製品の信頼性と安全性を確保するためにはEMC試験は不可欠と言えます。
ここでは、EMC試験が必要な事例で、代表的なものをご紹介します。
製品が電磁環境下で正常に機能し、周囲の機器などに妨害を引き起こさないことを確認することが重要です。試験で製品が規制要件に適合して市場に出荷できるかを保証することができます。
患者や他の危機に対する電磁妨害のリスクを最小限に抑える必要がある医療機器は、EMC試験をパスすることが重要です。
自動車内の通信システムや電子機器は、さまざまな電磁環境下で安定した動作が求められます。
EMC試験には、「放射性試験」「導電性試験」「放射耐性試験」「導電耐性試験」があります。これらの試験は製品が市場に出る前に行われるものです。
国際的な規格や地域ごとの規制に準拠しているかを確認し、製品の信頼性と品質を向上させることを目的としています。
ここでは、それぞれの試験について解説しましょう。
電子機器が発する電磁波レベルを測定し、それが規定された範囲内に収まっているかを確認します。この試験は、周囲の電子機器や通信システムへの影響を防ぐために重要です。
電子機器が通信ケーブルや電源ラインを介して発生する電磁ノイズを測定して、それが許容範囲であるか確認する試験です。

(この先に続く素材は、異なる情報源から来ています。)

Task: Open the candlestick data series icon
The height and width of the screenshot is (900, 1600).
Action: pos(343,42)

電子機器が周囲からの電磁波に対してどれだけの耐性を持っているかを評価する試験です。
電子機器が通信ケーブルや電源ラインを介して外部から受けるノイズに対する耐性を評価する試験です。
さまざまな場面で行われているEMC試験。この試験が必要な理由は以下の通りです。
私たちの電磁環境は、電動化や自動運転技術の普及、IoTデバイスの普及に伴いますます複雑化しています。電磁ノイズ問題が顕著になっている現在、EMC試験は欠かせない試験です。

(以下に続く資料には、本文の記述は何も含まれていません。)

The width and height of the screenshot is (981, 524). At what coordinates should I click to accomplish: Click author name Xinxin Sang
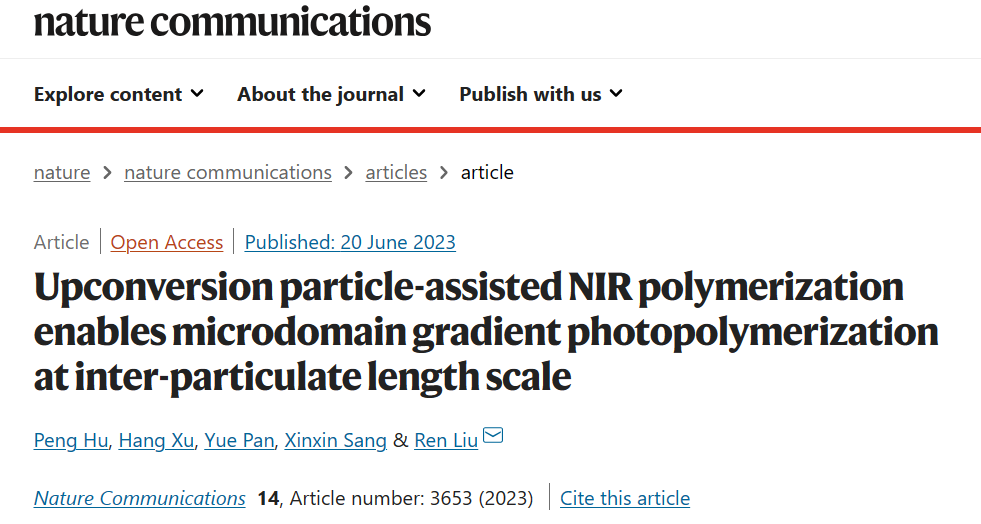tap(335, 440)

EMC試験は、電子機器が誤作動や障害を起こさないように確認する大事な試験です。
特にEV(電気自動車)やPHV(プラグインハイブリッド車)、自動運転技術の進展において、安全性と信頼性を確保するために大事な要素となっています。
EMC規格は、国際的に定められたものと各国が定めたものがあります。製品の出荷や販売にはこれらの規格を満たすことが重要です。
EMC試験はビジネスの観点からも欠かせない要素です。電磁ノイズ対策を施す「EMC設計」も重要であると知られています。
EMC試験の流れをおおまかに説明します。
依頼された試験対象物の詳細、条件などをヒアリングします。試験の見積もりを確認し、試験実施に関する打ち合わせを行います。
実際にEMC試験を行います。
試験の結果内容を分析し、報告して試験が完了です。
EMC試験の将来的な展望は、以下のものが考えられます。
IoTデバイスの普及により、周囲の電子機器との相互運用性が重要となってきます。今後、EMC試験では、IoTデバイスがネットワークに接続された状態での規格やテスト手法が必要になります。
5G通信技術の普及によって、電磁波はより高速で高周波のものが使われるようになっています。これによって、電子機器が受ける電磁干渉レベルが増加してきているため、将来は5G周波数帯域での耐性試験や放射性試験が必要となることが予想されます。
電気自動車(EV)が普及されていくにつれ、自動車内での電子機器の密度が増加するため電磁干渉の問題が顕著化されてくるでしょう。EMC試験は将来的にEV内部での耐性試験や周辺環境との相互運用性の確保試験が重要になってくるはずです。
ワイヤレス給電技術の進化に伴い、EMC試験はワイヤレス給電による電磁干渉や耐性の評価が求められるようになるでしょう。
EMC試験は、電子機器が安全に使用できるか、さらに周辺の電子機器へ影響を与えないか、ということを確認するために必要な試験です。
今後は、さまざまな変化や技術の進化に合わせてEMC試験もより高度な技術が必要になってくるでしょう。また、新たなテクノロジーに対する評価基準の更新やテスト手法も重要となってくるのではないでしょうか。